一种黄曲霉无毒株及其防治黄曲霉污染的应用的制作方法

本发明属于微生物学领域，具体涉及一种黄曲霉无毒株及其防治黄曲霉污染的应用。

背景技术：

黄曲霉（aspergillusflavus）是广泛分布于自然界的腐生真菌，生长和扩散能力极强。黄曲霉可以寄生于粮食、食品及饲料中进行生长繁殖，并产生黄曲霉毒素，其中以黄曲霉毒素b1（aflatoxinb1，afb1）的危害最大，具有强肝脏毒性和致癌效应。目前全球每年有25%农作物被霉菌毒素污染，其中最为严重的就是黄曲霉毒素的污染。我国花生和玉米被黄曲霉污染的情况比较普遍，畜禽饲料和水产饲料的黄曲霉污染则更为严重，结果导致黄曲霉毒素通过食物链危害人类健康。由于黄曲霉毒素的理化性质稳定，大规模工业加工、日常烹饪条件或者巴氏灭菌等都无法清除污染。因此黄曲霉污染危害巨大，研究预防和控制黄曲霉污染具有重大的意义。

黄曲霉菌丝生长、产孢，和产毒等的能力与其扩散、繁殖和毒力密切相关，直接影响黄曲霉的致病性，一直以来科学家围绕黄曲霉致病性调控机理展开了大量研究。随着黄曲霉全基因组测序的完成，对其致病性相关的遗传因素筛查和研究日渐增多，然而目前发现即使完全相同遗传背景下，黄曲霉的产毒量也可能差异极大。这就提示黄曲霉对非遗传因素的影响非常敏感。这其中有关外界环境因子如营养、温度、水活度、ph值、氧化状态以及群体感性等影响黄曲霉形态和产毒的研究已开展多年，而关于体内非遗传因素调控黄曲霉致病性研究则仍处在起步阶段。

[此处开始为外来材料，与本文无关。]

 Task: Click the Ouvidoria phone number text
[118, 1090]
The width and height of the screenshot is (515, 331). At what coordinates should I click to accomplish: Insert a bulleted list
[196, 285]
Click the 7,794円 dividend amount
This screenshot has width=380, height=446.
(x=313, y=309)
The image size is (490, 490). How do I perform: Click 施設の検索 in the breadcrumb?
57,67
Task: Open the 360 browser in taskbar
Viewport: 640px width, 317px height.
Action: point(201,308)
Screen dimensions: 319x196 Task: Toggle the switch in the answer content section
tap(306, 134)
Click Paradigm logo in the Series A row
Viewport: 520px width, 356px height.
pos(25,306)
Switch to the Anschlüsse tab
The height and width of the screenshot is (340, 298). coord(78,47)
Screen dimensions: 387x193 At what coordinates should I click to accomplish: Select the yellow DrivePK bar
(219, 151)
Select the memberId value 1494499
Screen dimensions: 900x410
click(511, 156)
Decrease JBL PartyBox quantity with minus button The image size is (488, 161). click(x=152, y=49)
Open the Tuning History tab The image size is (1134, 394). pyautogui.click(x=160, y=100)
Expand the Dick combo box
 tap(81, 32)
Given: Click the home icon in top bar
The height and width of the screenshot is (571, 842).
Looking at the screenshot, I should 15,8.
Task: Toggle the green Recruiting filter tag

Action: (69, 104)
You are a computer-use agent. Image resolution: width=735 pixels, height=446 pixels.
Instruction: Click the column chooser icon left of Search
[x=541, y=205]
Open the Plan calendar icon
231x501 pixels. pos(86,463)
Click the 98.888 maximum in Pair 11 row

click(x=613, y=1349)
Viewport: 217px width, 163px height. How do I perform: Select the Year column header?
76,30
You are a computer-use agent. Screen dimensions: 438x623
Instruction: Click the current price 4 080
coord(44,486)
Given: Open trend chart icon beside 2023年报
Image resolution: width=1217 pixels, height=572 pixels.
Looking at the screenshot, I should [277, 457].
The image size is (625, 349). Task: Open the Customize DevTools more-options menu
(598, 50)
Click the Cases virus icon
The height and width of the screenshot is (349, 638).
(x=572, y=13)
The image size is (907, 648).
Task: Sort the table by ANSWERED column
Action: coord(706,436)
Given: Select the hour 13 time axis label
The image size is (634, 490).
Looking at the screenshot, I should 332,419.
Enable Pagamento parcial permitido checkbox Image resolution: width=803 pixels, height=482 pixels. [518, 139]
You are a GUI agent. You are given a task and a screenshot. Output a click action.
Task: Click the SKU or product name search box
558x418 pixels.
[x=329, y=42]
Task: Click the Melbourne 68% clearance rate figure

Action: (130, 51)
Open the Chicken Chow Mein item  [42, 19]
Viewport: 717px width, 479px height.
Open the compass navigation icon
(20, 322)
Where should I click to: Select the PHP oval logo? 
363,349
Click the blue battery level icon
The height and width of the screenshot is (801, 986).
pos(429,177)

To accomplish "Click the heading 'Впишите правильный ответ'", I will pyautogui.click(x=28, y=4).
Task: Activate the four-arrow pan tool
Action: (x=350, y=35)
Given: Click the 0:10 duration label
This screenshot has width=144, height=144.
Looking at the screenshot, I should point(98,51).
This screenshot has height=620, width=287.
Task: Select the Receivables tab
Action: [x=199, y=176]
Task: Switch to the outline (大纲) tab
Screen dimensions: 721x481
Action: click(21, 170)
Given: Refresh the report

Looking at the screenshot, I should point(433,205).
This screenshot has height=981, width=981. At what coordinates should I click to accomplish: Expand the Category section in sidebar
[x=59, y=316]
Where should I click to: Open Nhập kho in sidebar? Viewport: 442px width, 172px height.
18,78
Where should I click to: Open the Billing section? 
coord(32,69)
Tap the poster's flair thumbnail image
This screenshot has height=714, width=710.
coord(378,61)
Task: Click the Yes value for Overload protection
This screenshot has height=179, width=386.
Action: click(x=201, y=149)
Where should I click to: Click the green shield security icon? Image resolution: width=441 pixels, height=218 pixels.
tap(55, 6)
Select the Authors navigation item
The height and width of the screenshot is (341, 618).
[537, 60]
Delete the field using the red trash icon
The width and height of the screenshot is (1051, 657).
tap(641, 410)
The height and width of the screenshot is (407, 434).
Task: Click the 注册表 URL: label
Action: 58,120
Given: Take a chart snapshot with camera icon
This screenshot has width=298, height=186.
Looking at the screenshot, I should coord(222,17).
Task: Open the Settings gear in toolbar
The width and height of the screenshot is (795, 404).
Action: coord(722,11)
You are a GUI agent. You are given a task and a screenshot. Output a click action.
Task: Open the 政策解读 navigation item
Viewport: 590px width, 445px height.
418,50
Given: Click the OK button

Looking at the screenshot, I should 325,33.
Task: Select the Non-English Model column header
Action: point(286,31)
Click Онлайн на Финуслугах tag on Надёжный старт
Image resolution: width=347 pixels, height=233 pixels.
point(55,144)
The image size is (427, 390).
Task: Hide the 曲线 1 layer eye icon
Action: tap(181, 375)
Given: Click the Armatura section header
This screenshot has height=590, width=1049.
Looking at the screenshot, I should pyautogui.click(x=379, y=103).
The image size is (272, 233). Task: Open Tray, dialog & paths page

研究发现真菌的次级代谢相关基因的转录和表达极有可能受到组蛋白乙酰化、dna甲基化等表观遗传因素调控。这些表观遗传修饰被认为可能是联接遗传背景、环境因子两大因素的重要桥梁之一，介导两者的复杂交互作用，最终影响生物的性状。在稻瘟病菌中对ash1样的蛋白-mokmt2h的研究发现该基因直接调控稻瘟病菌的孢子萌发和该菌对水稻的毒力。黄曲霉中还未见关于ash1（aflash1）介导的组蛋白甲基化修饰的研究报道，aflash1介导的表观遗传修饰对黄曲霉的致病性是否有影响也是未知的。

本发明人经过广泛研究，通过生物信息学分析首次在黄曲霉中找到一个假定ash1基因，本发明人通过western-blotting分析，确定该基因确实具有组蛋白甲基化转移酶的生物学功能，于是将之命名为aflash1基因。因此，本发明公开了一种黄曲霉无毒株⊿aflash1菌株，该无毒株中黄曲霉不表达致病相关基因aflash1，本发明还公开了一种通过该无毒菌株防治黄曲霉污染的方法。

技术实现要素：

本发明的目的在于提供一种黄曲霉无毒株（⊿aflash1菌株）及其防治黄曲霉污染的应用。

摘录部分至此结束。